Griffiths a ajouté que l’annonce de la grossesse de la Princesse Catherine aurait constitué une information majeure, mais qu’elle avait choisi de garder cette nouvelle pour elle, sachant qu’elle devait respecter certaines limites. « J’ai manqué une opportunité pour préserver mes amitiés, car je savais où tracer la ligne », a-t-elle déclaré.
La journaliste a également évoqué ses interactions avec le Prince Harry, notamment lors d’une soirée où il aurait veillé toute la nuit avant de devoir se présenter à un événement officiel.
David Sherborne, l’avocat des plaignants, a insinué que Griffiths avait “inventé” des éléments concernant la grossesse de la Princesse Catherine, suggérant qu’elle cherchait à créer des liens fictifs avec la famille royale. Griffiths a vigoureusement contesté cette affirmation.
Sherborne a également soutenu que Griffiths aurait eu recours à des enquêteurs privés engagés dans des pratiques illégales pour rédiger ses articles, ce qu’elle a de nouveau démenti.

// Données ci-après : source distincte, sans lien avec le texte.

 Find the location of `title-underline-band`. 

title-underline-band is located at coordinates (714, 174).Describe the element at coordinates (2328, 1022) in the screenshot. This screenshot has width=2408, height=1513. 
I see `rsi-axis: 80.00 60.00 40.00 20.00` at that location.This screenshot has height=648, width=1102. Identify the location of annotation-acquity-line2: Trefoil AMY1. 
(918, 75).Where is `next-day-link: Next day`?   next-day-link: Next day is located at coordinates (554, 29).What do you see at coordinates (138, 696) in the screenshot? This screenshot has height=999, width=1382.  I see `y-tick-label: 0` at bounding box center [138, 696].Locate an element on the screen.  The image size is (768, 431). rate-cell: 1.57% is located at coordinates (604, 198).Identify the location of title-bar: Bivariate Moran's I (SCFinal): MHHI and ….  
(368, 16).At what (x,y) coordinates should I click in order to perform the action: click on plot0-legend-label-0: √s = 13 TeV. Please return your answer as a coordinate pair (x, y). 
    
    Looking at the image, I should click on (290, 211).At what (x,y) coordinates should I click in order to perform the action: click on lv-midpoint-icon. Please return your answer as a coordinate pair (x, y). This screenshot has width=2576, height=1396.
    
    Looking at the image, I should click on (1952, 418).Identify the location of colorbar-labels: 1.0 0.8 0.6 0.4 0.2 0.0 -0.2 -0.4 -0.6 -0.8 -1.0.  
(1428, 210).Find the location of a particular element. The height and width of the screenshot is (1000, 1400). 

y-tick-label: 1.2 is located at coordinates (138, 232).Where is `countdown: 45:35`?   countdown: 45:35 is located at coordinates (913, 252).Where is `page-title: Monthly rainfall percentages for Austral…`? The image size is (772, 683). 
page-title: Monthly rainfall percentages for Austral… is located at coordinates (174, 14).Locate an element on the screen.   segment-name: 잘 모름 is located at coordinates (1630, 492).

Ce procès se poursuivra jusqu’à la fin du mois, avec un jugement écrit attendu ultérieurement.
Parmi les autres plaignants figurent Sir Simon Hughes, ancien député libéral-démocrate, David Furnish, époux de Sir Elton, et Lady Doreen Lawrence, militante dont le fils, Stephen, a été tué dans une attaque raciste à Londres en 1993.
Points importants à retenir
- Griffiths soutient que ses informations proviennent de contacts authentiques.
- Elle souligne l’importance de respecter une ligne entre vie personnelle et professionnelle.
- La grossesse de la Princesse Catherine a été gardée secrète par respect pour sa vie privée.
- Les allégations de recours à des détectives privés sont formellement rejetées par la journaliste.
- Le procès implique plusieurs figures publiques notables, chacun avec un lien personnel à l’affaire.
Il est essentiel de considérer l’équilibre délicat entre la vie privée des personnalités publiques et le droit à l’information. À travers ce procès, nous sommes confrontés aux enjeux éthiques du journalisme, où la recherche de la vérité doit se conjuguer avec le respect des individus. Comment alors naviguer entre ces deux impératifs sans compromettre l’intégrité de notre métier?